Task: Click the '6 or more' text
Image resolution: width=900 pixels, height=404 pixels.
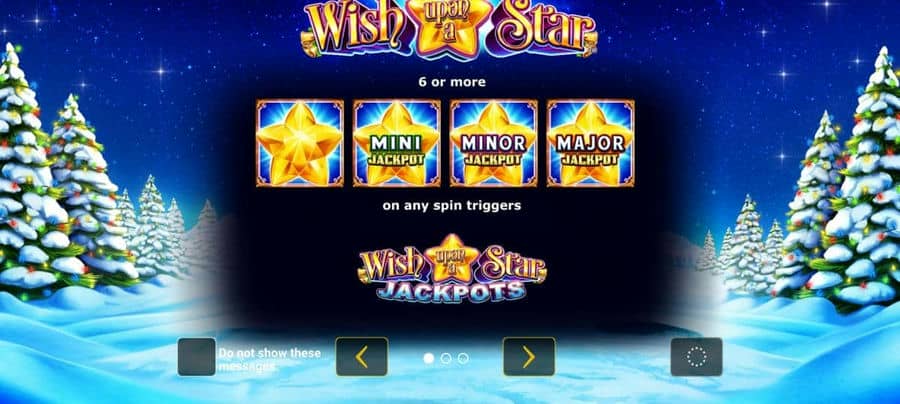Action: point(452,82)
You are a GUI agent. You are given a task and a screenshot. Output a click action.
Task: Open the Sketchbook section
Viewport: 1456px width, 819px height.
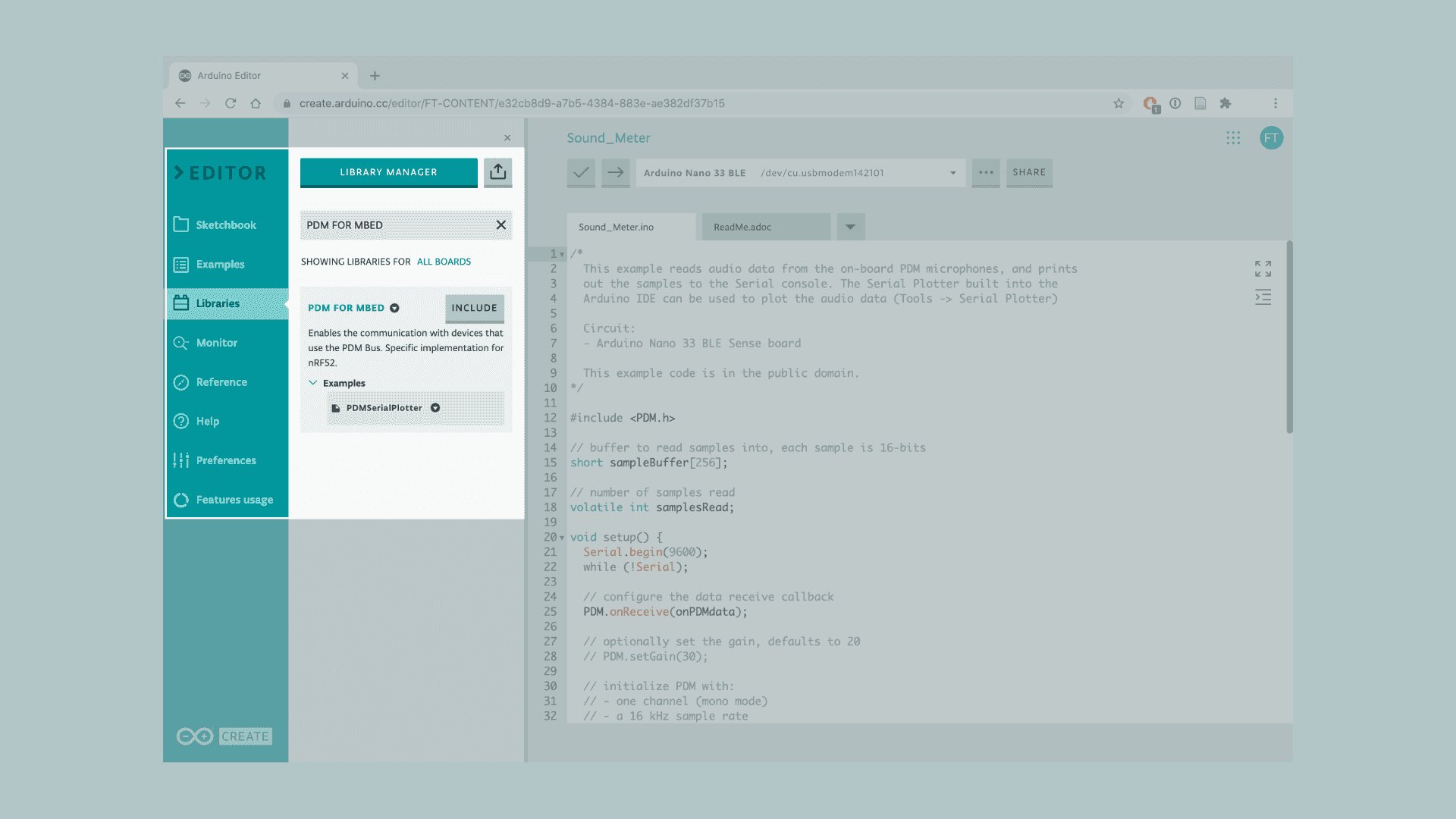coord(225,225)
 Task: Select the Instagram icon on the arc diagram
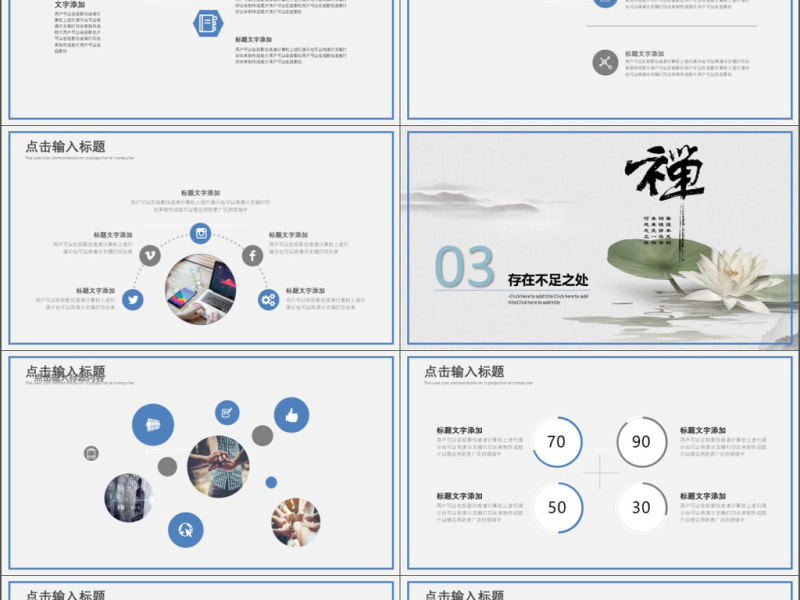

Task to complete: Rewrite every line of the listing above, requests included, and shift each coordinate in the answers up by 114. Leave the pictures out.

Expected output:
Task: Click the '6 or more' text
Image resolution: width=900 pixels, height=404 pixels.
Action: point(566,196)
You are a GUI agent. You are given a task and a screenshot. Output a click action.
Task: Open the Sketchbook section
Viewport: 1456px width, 819px height.
coord(339,339)
 Task: Select the Instagram icon on the arc diagram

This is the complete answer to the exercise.